Dave Douglas: Convergence
The brief opener is a traditional Burmese song which translates to “Will You Accept My Love Or Not?” as the band performs incredible unison runs with all the intensity of a turbo-charged Indian raga or John McLaughlin’s amazing Jazz-East Indian band “Shakti”. Douglas’ “Joe’s Auto Glass” is filled with complex charts which touch upon Ornette Coleman’s renowned harmolodic development while Douglas’ “Tzotzil Maya” exemplifies the trumpeter’s sweet, crystalline tone and brilliant lyricism. Despite flawless technique, Douglas is a team player and skilled bandleader, as his compositions increasingly become more identifiable as time passes by reflecting his glaring personalized vision. “Meeting at Infinity” borders classical, blues and hefty doses of hard-edged swing as the thematic approach is multi-colored and at times linear. “Meeting at Infinity” is a prime example of Douglas’ collage approach to compositional development. On Kurt Weill’s “Bilbao Song”, the band performs a playful tribute to Weill as Mark Feldman’s sonorous and lush violin passages prod the band into an about face as they deconstruct the familiar melody line. Michael Sarin’s polyrhythmical drumming is a thing of beauty as he lays the foundation for an all hands blowout of sparkling improvisation and winding thematic development. Douglas takes the lead, as wit and humor intentionally and momentarily bastardize the melody while the movements seamlessly transform into lush romanticism.

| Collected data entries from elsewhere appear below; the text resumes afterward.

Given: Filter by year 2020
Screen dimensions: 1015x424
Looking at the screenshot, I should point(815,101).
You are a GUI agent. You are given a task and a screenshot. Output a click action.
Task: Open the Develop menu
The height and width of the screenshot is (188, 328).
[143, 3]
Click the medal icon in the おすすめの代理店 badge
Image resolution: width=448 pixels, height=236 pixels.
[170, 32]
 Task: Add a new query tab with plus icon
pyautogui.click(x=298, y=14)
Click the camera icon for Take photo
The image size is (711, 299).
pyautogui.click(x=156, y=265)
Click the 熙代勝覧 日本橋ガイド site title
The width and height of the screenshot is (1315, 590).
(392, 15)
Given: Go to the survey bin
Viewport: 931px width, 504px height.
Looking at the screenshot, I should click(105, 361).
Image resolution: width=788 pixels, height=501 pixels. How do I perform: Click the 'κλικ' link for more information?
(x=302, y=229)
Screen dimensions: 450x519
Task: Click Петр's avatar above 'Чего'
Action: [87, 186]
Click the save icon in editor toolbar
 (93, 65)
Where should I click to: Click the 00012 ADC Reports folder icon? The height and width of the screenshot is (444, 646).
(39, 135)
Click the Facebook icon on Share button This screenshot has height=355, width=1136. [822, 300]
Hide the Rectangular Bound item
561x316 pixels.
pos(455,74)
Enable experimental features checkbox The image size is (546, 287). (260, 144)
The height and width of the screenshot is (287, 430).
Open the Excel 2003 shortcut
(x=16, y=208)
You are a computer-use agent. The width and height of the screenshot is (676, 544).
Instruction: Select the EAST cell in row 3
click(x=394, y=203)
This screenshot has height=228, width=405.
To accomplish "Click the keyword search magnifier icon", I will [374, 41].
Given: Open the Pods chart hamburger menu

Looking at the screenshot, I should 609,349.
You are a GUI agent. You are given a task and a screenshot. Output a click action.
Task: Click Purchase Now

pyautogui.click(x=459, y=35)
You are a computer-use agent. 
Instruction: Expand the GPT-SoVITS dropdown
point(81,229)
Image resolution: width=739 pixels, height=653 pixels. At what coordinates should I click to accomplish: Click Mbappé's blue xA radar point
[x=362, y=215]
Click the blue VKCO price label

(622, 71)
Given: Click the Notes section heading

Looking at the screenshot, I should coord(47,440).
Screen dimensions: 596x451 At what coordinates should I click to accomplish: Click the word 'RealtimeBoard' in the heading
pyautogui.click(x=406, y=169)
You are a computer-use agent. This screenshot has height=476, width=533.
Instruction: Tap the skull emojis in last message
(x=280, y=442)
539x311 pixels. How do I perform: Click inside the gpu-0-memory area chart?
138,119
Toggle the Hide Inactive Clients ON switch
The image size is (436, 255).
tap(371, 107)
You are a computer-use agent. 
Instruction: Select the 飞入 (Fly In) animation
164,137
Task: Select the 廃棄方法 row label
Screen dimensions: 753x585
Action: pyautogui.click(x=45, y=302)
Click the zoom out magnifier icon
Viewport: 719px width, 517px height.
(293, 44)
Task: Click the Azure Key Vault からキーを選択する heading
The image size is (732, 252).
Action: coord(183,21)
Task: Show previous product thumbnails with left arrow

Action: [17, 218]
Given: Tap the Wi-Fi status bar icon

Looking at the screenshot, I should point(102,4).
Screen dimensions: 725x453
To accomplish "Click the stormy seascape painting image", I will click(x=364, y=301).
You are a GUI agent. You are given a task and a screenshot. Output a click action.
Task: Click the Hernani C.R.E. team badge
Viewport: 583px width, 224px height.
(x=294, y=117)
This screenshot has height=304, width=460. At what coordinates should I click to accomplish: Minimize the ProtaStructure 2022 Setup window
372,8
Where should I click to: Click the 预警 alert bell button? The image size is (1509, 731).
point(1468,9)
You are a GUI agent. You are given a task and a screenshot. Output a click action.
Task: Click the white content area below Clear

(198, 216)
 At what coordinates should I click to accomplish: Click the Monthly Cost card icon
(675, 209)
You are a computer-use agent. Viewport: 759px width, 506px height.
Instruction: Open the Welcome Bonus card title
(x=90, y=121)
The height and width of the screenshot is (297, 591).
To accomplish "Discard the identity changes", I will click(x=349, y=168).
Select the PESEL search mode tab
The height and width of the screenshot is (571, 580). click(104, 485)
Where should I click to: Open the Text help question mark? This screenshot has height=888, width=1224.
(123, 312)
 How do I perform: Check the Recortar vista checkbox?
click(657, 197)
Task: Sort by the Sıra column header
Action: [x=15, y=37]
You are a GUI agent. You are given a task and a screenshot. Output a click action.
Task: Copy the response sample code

Douglas’ tribute to the late great “poet of jazz” drummer Tony Williams is portrayed via his composition “Goodbye Tony”. Here, Mark Feldman opens with a monstrous violin solo as Michael Sarin’s intense drumming paves the way for the forthcoming intensity along with Drew Gress’ pulsating bass lines. Douglas solos with passion and fire as this tribute to Tony Williams turns into a ferocious swing romp while Friedlander and Feldman change gears and handle the bottom end with Gress and Sarin. The proceedings heat up as the band engage in impossibly fast yet fluctuating tempos. Douglas and co. trace the evolution of William’s jazz career from Miles Davis, to his 1980’s Quartet with Wallace Roney. Erik Friedlander gradually balances the torrid pace with a pensive, warm cello solo, followed by light choruses that suggest heartfelt or sad emotions in accordance with the untimely passing of this great and important jazz giant. “Goodbye Tony” appropriately ends on a somber note.
“Convergence” is a milestone recording for this band as Dave Douglas continues his masterful assault on modern jazz. Enough said. ***** Out of 5 stars. Hopefully USA jazz radio will not ignore this gem and give “Convergence” some much deserved airplay; hence the pathetic state of affairs for jazz radio in general, that notion may be wishful thinking. Thankfully, Soul Note Records enjoys widespread distribution in the USA and in Europe.
Dave Douglas: Trumpet; Mark Feldman: Violin; Erik Friedlander: Cello; Drew Gress: Bass; Michael Sarin: Drums.